Exactly. I have been on a lot of heavy construction projects involving water and sewer pipe installation. Most of the equipment operators and drivers spend the majority of their workday sitting down. Even the laborers spend much of their time guiding pipe while heavy equipment physically moves it. When mechanical joints are used, power tools are used to tighten the bolts.
That being said, it’s fair to say that a large majority of the workforce would still not have the training or inclination to actually work on a construction crew.
Nevertheless, public works projects also result in work for engineers (like me!), construction inspectors, project managers, project controls personnel (including finance people), schedulers, etc., etc.
With respect to your 45-year-old female MS Access query guru, we could use her right now in my office. I work for a public water/sewer utility, and we’re trying to create and manage a database of sewers to be replaced using a junior engineer who has only taken a basic one-day MS Access training course.
Government construction contracts = paperwork. There’s beginning of project paperwork, weekly paperwork, billing paperwork, change order paperwork, and end of project paperwork. Minimum. Usually more. Lots of paper that all has to be filed and kept for multiple years.
There are more construction workers than office workers, but government contracts require more office work than regular contracts do.
I have a feeling that a lot of the infrastructure projects in the next 10-20 years will be along the lines of exactly what you’re describing.
My Mother-in-Law before she retired did GPS/GIS work with Arizona State University. The city of Phoenix had actually no map of the city’s fire hydrants or it’s sewers for that matter. She had her students go out and plot the infrastructure based around the fire hydrants and other things. Turns out a couple years later the city’s sewers had deteriorated very badly because they used concrete pipes that were untiled. Of course the mapping of the sewer system was terrible. I don’t recall precisely whether she worked specifically on mapping the sewer system or not. While Phoenix from what I understand is a notoriously poorly planned city, I imagine this is fairly common across the nation.

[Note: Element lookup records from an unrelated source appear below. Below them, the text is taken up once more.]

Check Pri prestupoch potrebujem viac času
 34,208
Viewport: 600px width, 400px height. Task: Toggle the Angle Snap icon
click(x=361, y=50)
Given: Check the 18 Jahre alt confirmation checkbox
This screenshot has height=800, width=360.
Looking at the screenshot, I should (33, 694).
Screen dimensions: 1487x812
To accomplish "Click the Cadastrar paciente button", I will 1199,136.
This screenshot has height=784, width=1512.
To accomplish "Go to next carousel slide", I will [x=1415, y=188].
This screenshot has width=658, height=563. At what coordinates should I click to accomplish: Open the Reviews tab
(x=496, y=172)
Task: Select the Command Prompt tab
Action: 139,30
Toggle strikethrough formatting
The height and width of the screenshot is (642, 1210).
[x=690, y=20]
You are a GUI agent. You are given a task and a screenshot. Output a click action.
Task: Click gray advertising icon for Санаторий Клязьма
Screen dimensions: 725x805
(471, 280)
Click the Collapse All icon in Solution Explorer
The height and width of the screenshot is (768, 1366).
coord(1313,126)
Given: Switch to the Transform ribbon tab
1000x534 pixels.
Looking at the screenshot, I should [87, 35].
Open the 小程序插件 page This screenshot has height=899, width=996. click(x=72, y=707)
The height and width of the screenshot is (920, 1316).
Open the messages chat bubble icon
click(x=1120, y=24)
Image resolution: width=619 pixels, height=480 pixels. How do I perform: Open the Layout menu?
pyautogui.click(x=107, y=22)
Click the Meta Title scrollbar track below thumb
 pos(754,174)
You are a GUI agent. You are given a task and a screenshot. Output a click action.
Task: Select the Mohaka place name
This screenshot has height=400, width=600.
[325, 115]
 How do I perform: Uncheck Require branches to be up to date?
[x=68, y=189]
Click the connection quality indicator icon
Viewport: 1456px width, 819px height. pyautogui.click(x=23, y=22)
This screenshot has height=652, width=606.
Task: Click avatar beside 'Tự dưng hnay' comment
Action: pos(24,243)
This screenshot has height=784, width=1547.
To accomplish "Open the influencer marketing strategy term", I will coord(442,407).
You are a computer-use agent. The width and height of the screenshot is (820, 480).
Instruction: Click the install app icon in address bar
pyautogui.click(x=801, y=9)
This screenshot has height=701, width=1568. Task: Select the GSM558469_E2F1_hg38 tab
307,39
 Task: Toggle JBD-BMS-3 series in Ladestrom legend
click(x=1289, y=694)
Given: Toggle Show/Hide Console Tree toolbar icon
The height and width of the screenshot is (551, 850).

Poor information management is endemic across the nation. There should be plenty of work for Access Gurus on infrastructure problems in the coming years.
Public works projects are a terrible way to stimulate the economy.
The best estimate for how long this recession will last is on the order of a year and a half. Maybe a couple of years.
It can take more than two years just to complete the environmental impact studies for a new infrastructure project. And you generally need specialized labor wherever you’re building something. The need for a backhoe operator in Arkansas doesn’t help a former auto worker in Detroit. You’re talking about hiring mostly skilled trades, and these aren’t typically the people who are looking for work right now.
Also, the money that gets invested in the early stages doesn’t go into the pockets of workers. It goes to white collar engineering management firms, lawyers, surveyors, geologists, and the like. People who are not necessarily going to run out and spend every dime they earn helping to keep the velocity of money going.
The Democrats have an even bigger problem with this, because the people they’d have to piss off to accelerate the process - lawyers, environmentalists, big labor - are their constituency.
So what you’d be doing is borrowing or taxing the money during a recession, and using it to start projects which will not return their value or a stimulus until after the recession is over.